**Source records:**

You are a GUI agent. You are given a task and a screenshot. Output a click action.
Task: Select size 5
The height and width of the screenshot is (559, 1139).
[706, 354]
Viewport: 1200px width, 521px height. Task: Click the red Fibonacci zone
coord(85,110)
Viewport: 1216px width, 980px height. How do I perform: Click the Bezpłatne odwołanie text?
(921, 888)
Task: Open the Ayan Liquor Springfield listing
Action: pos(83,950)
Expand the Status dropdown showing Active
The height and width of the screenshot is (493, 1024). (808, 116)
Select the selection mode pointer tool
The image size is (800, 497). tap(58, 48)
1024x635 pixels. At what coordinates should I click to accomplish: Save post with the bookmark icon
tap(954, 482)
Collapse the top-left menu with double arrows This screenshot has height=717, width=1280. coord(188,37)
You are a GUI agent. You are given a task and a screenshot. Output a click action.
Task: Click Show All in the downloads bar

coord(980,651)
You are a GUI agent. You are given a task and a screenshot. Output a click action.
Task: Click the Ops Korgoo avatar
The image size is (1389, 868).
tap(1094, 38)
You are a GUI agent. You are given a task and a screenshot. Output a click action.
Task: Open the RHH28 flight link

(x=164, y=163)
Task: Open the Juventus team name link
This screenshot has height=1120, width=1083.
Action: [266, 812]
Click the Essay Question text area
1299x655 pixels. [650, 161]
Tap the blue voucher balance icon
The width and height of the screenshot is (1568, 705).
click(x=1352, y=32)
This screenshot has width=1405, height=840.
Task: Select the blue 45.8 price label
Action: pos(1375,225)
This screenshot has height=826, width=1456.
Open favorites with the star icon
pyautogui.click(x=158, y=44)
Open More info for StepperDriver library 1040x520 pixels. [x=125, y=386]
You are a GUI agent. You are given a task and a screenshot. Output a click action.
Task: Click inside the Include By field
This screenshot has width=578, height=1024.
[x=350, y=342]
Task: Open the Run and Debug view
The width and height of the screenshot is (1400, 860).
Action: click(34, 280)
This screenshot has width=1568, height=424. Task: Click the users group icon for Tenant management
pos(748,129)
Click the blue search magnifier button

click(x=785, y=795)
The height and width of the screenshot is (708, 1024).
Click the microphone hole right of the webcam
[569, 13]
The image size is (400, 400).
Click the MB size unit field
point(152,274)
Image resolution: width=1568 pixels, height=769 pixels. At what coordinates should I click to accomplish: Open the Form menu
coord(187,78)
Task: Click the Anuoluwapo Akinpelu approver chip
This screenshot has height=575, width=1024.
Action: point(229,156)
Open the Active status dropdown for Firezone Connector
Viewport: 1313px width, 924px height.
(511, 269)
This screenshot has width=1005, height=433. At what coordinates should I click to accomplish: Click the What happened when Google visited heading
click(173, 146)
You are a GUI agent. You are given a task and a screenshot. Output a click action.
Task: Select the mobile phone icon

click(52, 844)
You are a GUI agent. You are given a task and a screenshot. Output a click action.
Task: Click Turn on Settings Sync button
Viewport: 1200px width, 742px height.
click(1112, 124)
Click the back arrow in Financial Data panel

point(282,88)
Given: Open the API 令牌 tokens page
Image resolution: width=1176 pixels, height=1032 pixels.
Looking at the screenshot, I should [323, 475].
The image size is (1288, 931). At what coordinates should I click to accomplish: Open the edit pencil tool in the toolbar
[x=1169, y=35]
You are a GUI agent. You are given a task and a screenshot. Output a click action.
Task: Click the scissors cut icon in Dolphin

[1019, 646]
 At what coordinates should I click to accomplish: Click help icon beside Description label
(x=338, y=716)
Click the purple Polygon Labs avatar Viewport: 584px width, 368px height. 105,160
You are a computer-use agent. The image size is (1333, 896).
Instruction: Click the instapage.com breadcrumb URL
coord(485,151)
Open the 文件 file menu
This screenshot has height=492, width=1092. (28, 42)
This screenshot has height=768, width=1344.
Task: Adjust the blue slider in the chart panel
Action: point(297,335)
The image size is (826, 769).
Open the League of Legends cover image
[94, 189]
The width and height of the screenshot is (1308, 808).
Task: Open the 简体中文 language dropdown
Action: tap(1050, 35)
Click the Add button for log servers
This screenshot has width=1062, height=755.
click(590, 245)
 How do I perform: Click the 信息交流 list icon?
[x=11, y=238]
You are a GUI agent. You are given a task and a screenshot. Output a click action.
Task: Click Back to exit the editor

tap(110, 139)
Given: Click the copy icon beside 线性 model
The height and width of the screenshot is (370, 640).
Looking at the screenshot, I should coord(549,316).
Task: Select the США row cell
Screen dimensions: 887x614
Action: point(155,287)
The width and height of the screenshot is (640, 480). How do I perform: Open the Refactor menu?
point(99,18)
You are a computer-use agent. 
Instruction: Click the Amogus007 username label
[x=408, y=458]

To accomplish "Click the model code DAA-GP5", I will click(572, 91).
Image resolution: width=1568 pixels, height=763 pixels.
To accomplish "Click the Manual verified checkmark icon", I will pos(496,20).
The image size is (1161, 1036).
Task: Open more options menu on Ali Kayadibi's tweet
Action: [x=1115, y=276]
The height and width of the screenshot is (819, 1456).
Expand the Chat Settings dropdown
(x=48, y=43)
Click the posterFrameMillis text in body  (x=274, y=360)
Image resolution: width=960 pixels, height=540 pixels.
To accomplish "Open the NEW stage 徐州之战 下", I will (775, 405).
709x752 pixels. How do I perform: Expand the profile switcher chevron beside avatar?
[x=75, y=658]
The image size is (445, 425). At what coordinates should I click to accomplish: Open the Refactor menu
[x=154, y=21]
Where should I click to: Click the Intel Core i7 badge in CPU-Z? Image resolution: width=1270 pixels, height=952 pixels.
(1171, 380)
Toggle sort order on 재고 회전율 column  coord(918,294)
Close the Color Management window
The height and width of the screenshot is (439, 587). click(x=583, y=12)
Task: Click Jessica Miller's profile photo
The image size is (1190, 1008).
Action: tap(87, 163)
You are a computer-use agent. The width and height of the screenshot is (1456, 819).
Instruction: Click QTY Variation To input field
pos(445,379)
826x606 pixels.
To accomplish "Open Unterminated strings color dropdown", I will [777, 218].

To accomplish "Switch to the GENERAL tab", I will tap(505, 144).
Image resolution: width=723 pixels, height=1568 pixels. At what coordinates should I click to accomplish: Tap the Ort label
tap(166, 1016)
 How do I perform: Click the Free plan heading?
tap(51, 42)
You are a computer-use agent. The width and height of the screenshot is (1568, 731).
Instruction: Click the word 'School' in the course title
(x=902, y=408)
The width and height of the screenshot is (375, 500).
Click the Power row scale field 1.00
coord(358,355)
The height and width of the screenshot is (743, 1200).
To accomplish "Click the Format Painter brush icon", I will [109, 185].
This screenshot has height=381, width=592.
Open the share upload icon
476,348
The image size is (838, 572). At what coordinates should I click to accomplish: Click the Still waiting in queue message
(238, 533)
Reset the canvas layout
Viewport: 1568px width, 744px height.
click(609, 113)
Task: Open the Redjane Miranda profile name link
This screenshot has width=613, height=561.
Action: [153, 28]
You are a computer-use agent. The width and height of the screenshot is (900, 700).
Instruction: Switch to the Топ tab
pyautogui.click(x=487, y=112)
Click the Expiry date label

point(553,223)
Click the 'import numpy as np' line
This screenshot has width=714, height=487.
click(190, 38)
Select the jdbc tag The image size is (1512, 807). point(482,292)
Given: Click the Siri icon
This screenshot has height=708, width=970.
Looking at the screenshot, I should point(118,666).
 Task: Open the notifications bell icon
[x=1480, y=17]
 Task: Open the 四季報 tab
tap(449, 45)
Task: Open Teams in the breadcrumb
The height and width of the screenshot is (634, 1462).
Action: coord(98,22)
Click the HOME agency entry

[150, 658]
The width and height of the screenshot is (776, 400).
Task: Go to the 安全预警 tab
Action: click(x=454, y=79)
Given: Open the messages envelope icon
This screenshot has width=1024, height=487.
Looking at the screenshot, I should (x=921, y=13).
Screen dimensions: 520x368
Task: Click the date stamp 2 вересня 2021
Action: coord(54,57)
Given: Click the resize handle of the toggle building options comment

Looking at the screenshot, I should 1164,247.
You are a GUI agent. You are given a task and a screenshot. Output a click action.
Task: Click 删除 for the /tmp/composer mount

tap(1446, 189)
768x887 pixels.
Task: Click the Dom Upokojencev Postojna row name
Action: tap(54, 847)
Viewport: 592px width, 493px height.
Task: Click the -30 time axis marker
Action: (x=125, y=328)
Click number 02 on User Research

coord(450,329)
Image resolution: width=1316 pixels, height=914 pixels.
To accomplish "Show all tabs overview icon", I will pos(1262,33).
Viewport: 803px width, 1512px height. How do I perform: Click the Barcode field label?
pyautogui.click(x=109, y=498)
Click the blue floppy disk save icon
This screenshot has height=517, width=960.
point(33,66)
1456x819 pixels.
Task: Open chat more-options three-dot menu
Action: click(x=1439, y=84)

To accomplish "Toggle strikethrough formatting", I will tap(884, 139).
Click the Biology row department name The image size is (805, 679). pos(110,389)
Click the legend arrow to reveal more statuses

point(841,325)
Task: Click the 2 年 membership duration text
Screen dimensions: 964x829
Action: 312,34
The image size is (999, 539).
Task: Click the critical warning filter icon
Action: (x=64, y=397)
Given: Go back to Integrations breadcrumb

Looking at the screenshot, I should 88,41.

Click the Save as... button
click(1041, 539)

**Stated exercise:**
Return the lines of the data above from the line containing "You are a computer-use agent. The image" through the line containing "Action: tap(1050, 35)", both included, reproducing them verbatim.

**Written solution:**
You are a computer-use agent. The image size is (1333, 896).
Instruction: Click the instapage.com breadcrumb URL
coord(485,151)
Open the 文件 file menu
This screenshot has height=492, width=1092. (28, 42)
This screenshot has height=768, width=1344.
Task: Adjust the blue slider in the chart panel
Action: point(297,335)
The image size is (826, 769).
Open the League of Legends cover image
[94, 189]
The width and height of the screenshot is (1308, 808).
Task: Open the 简体中文 language dropdown
Action: tap(1050, 35)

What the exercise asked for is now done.